[Text provided — start]
Two tags written with spray paint on the wall right outside the One Happy Family solidarity structure in Lesvos. Two names that are neither Greek nor western.
Name writing as part of the same family of inscriptions in public and private spaces is deeply rooted throughout human history. Being at the same time essential acts of presence, one of the many applications of such traces in space is communicating messages. In this particular case, the two names are evidence of visibility. They had been there, then they moved elsewhere on the island, but the evidence they passed through stands there because they wrote it on the wall. Besides the people who know them personally and recall their personalities, the rest of the audience who sees their names also reads the origin of their names.
Although name writing has a long tradition and a great number of variant writing cultures, in this specific act of visibility one can find analogues to the birth of the New York City graffiti writing in the early 1970s. At that time and place, the majority of graffiti writers were coming from the poorest of segregated neighbourhoods, and from minority and migrant populations, many of whom had recently arrived from other countries. The neglected areas in which they were living had already been turned into ghettos with poor infrastructures, and inhumane conditions. At the same time as they were the victims of state politics and local authorities’ policies, the populations of these ghettos were being accused of being the source of problems facing the city. New York City kids started tagging their environment. Their very own presence in every city corner through writing their names on walls and on the sides of the subway cars was signifying their vital energy, their creative potential, and their existence—which ran counter to their construction as insignificant in the dominant discourse. Their name writing practice created what later became a worldwide art form and a global culture. In this sense, although the content of the youths’ names was not explicitly political, the act of writing them itself was totally political. Through their invented names, written on the city’s surfaces, they were proving their existence, they were representing various forms of belonging, and, last but not least, they were making visible their cultural backgrounds.
[Text provided — finish]
[Data records — start]
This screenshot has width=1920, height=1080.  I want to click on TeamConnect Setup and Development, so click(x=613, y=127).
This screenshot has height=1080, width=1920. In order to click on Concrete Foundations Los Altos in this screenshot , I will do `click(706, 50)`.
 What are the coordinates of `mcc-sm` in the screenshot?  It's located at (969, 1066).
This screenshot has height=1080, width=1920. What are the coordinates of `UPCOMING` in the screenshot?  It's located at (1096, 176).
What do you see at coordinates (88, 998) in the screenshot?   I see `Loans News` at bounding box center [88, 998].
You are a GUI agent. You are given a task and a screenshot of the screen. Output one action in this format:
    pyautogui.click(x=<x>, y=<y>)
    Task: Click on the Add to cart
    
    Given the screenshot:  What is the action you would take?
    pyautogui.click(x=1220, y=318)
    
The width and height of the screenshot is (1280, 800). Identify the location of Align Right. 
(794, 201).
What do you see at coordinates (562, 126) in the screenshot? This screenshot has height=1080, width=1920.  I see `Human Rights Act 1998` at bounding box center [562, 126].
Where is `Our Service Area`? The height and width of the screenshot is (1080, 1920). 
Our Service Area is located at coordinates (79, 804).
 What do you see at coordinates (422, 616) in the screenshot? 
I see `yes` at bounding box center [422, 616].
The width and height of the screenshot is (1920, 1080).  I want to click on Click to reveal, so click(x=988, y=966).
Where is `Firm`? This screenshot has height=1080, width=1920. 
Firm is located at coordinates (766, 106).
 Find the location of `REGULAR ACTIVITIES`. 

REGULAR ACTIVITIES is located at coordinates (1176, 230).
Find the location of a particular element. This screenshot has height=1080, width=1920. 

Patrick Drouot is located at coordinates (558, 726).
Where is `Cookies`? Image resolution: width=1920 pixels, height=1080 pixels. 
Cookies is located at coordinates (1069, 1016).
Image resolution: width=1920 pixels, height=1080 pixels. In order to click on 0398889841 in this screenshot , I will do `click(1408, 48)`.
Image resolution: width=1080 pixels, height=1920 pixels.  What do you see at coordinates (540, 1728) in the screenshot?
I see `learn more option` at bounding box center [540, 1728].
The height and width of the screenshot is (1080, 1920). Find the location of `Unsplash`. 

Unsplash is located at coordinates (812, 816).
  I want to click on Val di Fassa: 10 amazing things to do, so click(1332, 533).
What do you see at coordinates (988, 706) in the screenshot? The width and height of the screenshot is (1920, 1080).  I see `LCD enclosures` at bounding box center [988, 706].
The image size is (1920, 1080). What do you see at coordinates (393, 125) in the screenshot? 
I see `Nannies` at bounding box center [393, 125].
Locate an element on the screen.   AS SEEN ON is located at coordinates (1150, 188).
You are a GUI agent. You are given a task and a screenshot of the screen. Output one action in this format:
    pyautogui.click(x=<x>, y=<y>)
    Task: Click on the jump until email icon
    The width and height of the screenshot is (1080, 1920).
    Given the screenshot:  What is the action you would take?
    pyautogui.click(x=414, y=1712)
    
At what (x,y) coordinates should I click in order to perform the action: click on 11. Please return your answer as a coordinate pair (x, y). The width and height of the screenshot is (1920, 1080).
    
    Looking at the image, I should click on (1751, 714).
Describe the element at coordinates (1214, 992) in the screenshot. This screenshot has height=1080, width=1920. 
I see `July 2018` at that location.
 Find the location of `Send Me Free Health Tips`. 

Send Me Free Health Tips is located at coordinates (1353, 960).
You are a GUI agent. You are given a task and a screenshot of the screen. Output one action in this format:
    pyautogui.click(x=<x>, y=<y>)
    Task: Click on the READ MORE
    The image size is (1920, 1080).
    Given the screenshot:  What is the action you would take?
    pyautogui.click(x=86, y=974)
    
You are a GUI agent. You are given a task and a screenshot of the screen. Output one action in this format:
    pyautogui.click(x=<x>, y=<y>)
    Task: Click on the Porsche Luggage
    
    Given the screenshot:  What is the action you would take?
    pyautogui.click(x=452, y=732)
[Data records — finish]
What to work on |
Answer these questions using the text on name writing and graffiti:
1. Where were the two spray-painted tags written?
2. In what period was New York City graffiti writing born?
3. On what surfaces did New York City kids write their names?

Exercise solution |
1. On the wall right outside the One Happy Family solidarity structure in Lesvos.
2. The early 1970s.
3. On walls and on the sides of the subway cars.